Le bénéfice d'Electrabel bondit, alors qu'il paye très peu d'impôts

La maison-mère GDF Suez ne publie pas les chiffres annuels d'Electrabel à part, mais ils sont toutefois disponibles via la Banque Nationale.

Il en ressort que le bénéfice imposable d'Electrabel a augmenté de 48% pour atteindre 1,2 milliard d'euro. C'est principalement la conséquence de résultats exceptionnels positifs pour la filiale.

Le producteur d'électricité paye 12,5 millions d'euros d'impôts sur les bénéfices, ce qui revient à un taux d'imposition de 1,05%. Le tarif normal pour l'impôt sur les sociétés est de 33,99%.

Electrabel paye également une taxe sur la production d'énergie nucléaire de 212 millions d'euros, 98 millions d'euros pour des taxes spécifiques aux entreprises et 390 millions d'euros de TVA. Electrabel peut toutefois déduire fiscalement la taxe sur le nucléaire.

 

361 millions d'euros de taxes et impôts payés en 2011

Electrabel a tenu à préciser vendredi qu'elle avait payé 361 millions d'euros de taxes et d'impôts, dont 51 millions d'euros d'impôts des sociétés en 2011.

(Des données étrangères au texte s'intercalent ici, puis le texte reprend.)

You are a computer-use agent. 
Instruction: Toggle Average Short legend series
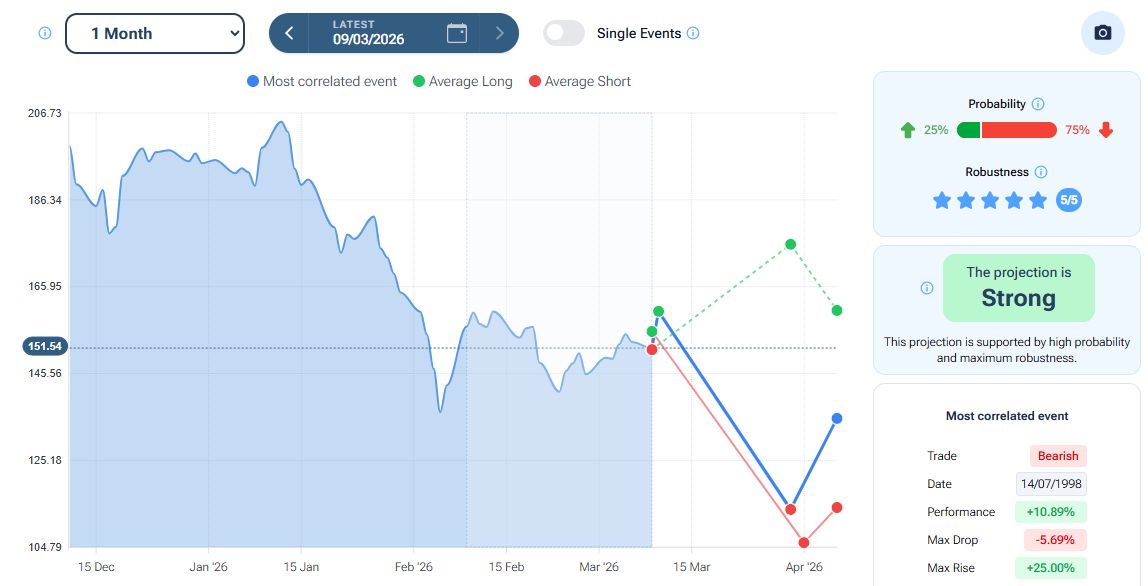(580, 81)
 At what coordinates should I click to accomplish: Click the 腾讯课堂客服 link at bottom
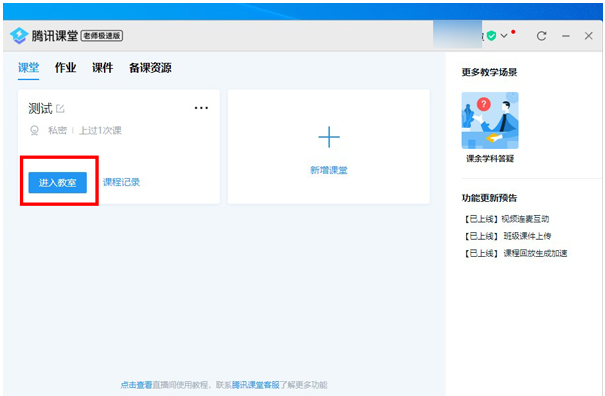255,385

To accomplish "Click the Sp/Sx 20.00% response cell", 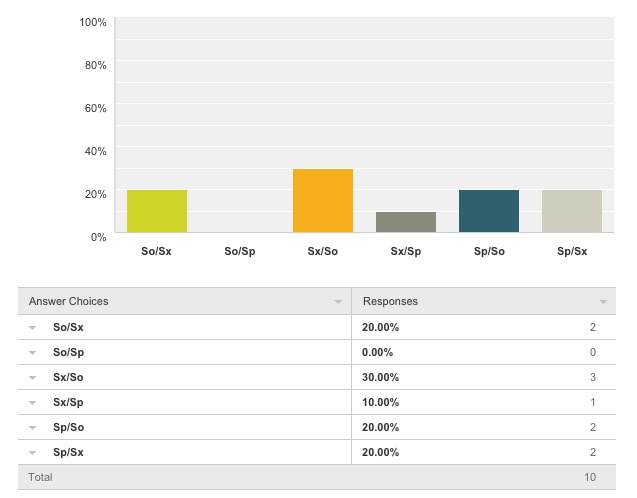I will coord(381,452).
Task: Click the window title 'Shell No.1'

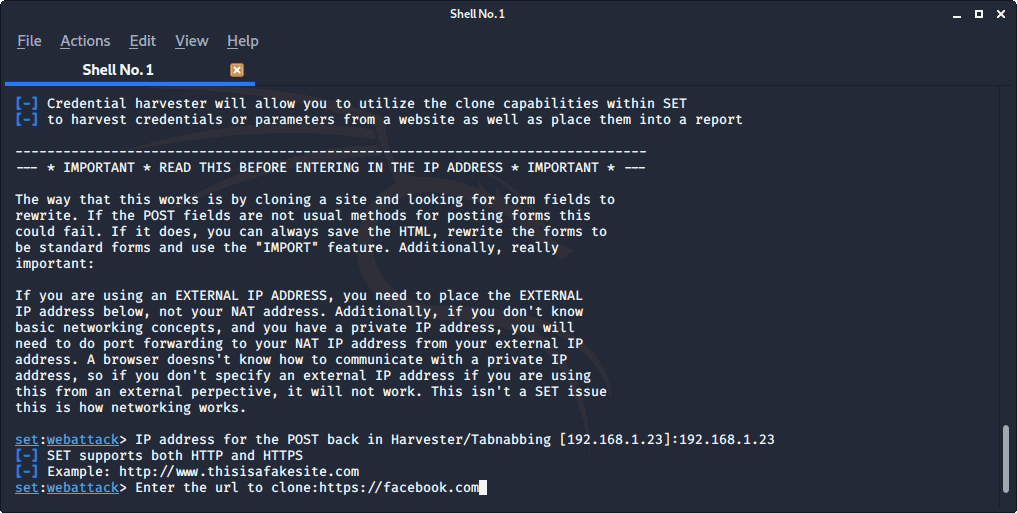Action: click(477, 14)
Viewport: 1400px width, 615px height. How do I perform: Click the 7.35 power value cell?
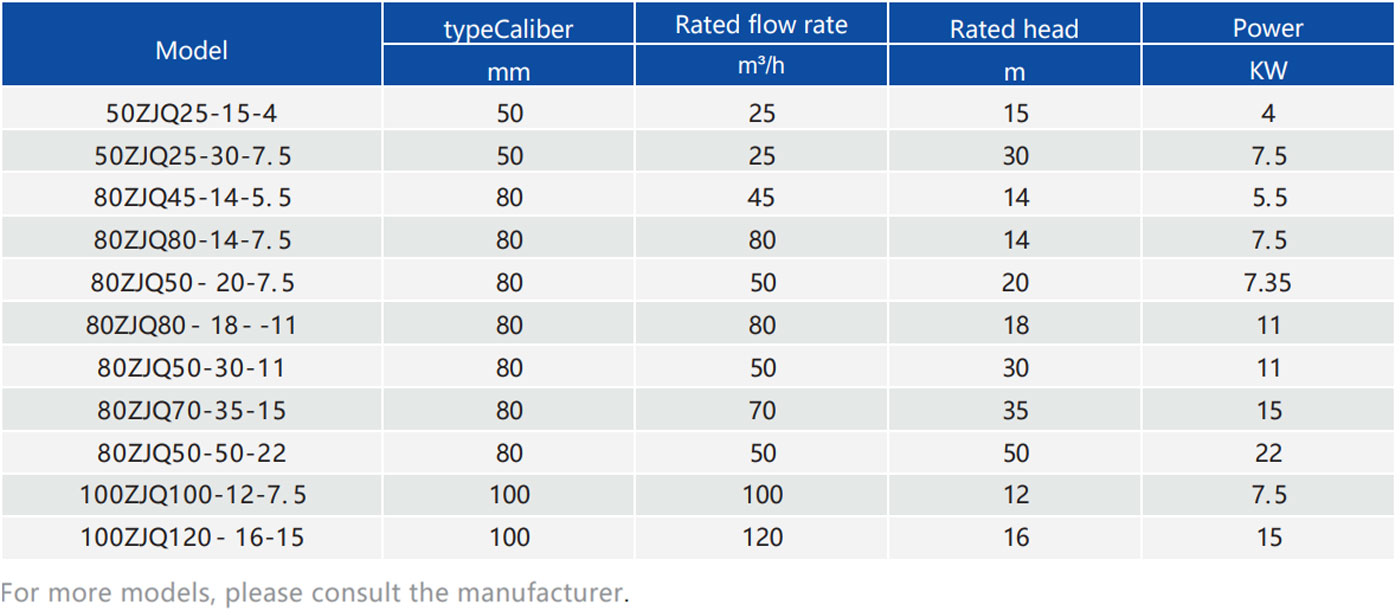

"L'impôt des sociétés à charge d'Electrabel s'élevait en 2011 à 51 millions d'euros, ce qui correspond à un taux d'imposition de 34% du bénéfice imposable", précise Electrabel. A côté de ces 51 millions d'euros, Electrabel a versé 212 millions d'euros au titre de contribution nucléaire et 98 millions d'euros de taxes d'exploitation.

"Electrabel est, en outre, un grand employeur du pays, et a aussi versé aux caisses de l'Etat 142 millions d'euros de cotisations sociales l'an dernier", ajoute Electrabel.

"Electrabel s'acquitte, comme tout contribuable, des impôts et taxes dues (361 millions d'euros en 2011) en appliquant à la lettre les règles fiscales en vigueur", insiste la société.